Oh, and in case you're wondering the part time job has nothing to do with not having the money for an augmentation. The part time job thought started a few days ago when I realized I'm not keeping up with my life financially. Something needs to change, my spending and my money coming in if I'm ever going to see the light at the end of the financial tunnel.
MWAH!!!
9 comments:
Huge HUGS. YOU have to do whatever makes YOU happy! If we could do a boob transplant I would be the first in line to volunteer! You could have 1/2 of mine and I would still have plenty!
I hope you get your second job!
and I'd give you more than half of mine too lol...I'm SO glad you went to the appt, I know how VERY VERY much this means to you! And I also know that as determined as you are, you WILL get 'er done!
Good luck with the job hunting. Having to take on another job is never fun but ya gotta do what ya gotta do right??
I wish I could send a boob fairy (or money fairy) your way so that you could do what you have wanted to do for so long.
((((BIG SQUISH HUGS))))
Hope you don't mind me commenting.. I've read you for a long time through bloglines, but I'm one of those shy retiring types who rarely comments!
Just wanted to wish you luck getting a second job, and to tell you to quit beating yourself up about it.
You have admitted you're in debt, you're doing what you can to sort it out. That's what matters.

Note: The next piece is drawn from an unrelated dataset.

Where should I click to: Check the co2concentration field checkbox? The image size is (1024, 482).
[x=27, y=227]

As for your boobs, where's there's a will there's a way, and it's a goal for the future, an incentive to sort out debts or whatever else is in your way.

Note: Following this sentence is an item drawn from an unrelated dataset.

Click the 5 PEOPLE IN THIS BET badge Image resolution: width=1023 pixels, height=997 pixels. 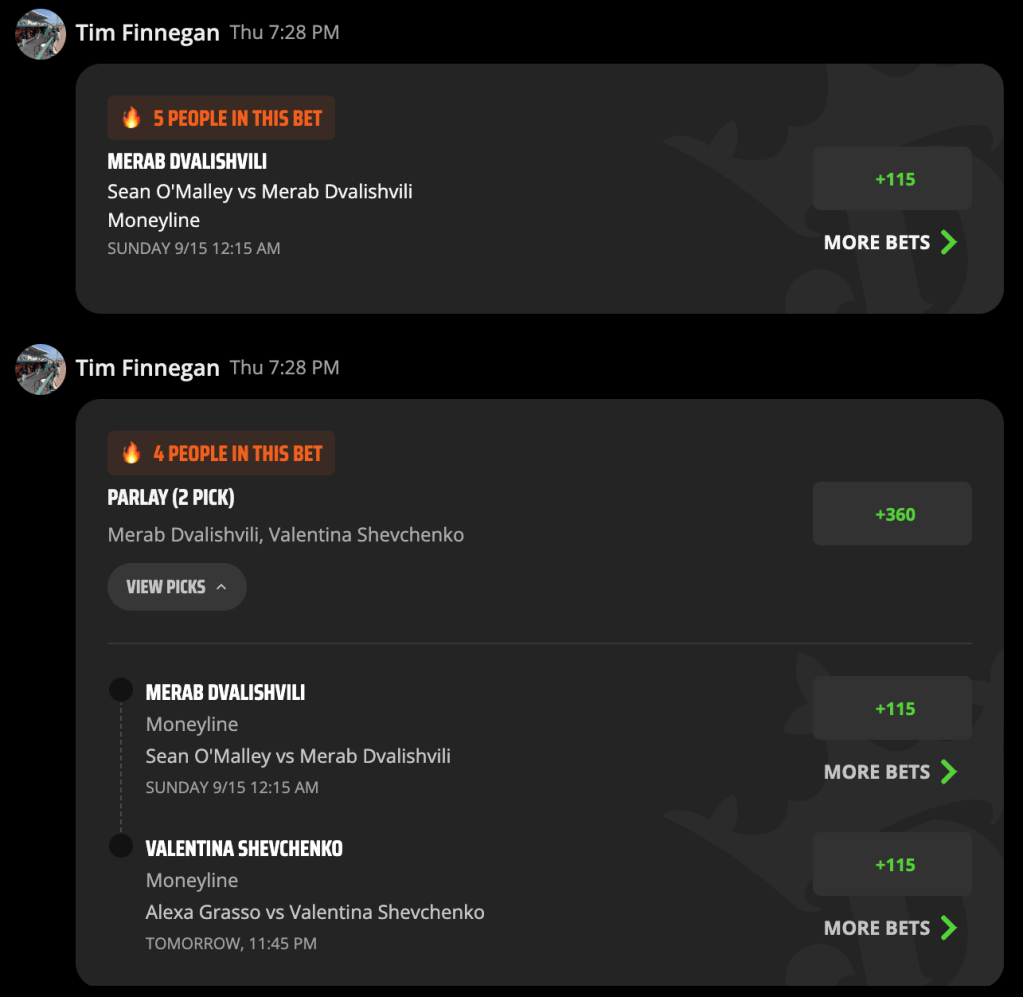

Best of luck with it all x
Squishy hugs. Good luck getting that perfect second job which will fit with schedule and family.
And let me tell you AGAIN that I truly admire you for having those goals and working through them. You WILL be in the right place for that surgery.
*giggling* at Robin and Velda and their generous offers to share.
{{{Hugs}}} and good luck! I think you need to do what satisfies you. Screw anyone who doesn't like it.
{{{HUGS}}} No one else lives in your body, so to heck with what they think. When the time is right things will work out the way they are meant to.
Best of luck with the second job and the finances.
I wish you luck with the second job in your quest to get out of debt.
I also don't understand what the big deal is...if you want breast implants you should have them. It's nobody else business. I want a face lift (although I'm not quite ready yet...give me a few years), and although everyone says I don't need it...I want it. Damn. Everyone is an f..ing expert on what YOU should have. Screw them. Okay, I don't mean it that way, I just get frustrated with people trying to tell others what they should do.
Cosmetic surgery was invented to help people feel better about themselves. As long as a person doesn't overdo it (and end up looking like Nancy Pelosi or Catwoman), it's just fine.
So, I'm sorry you can't have the surgery now. But you're young...you can still have the surgery when you get your finances under control.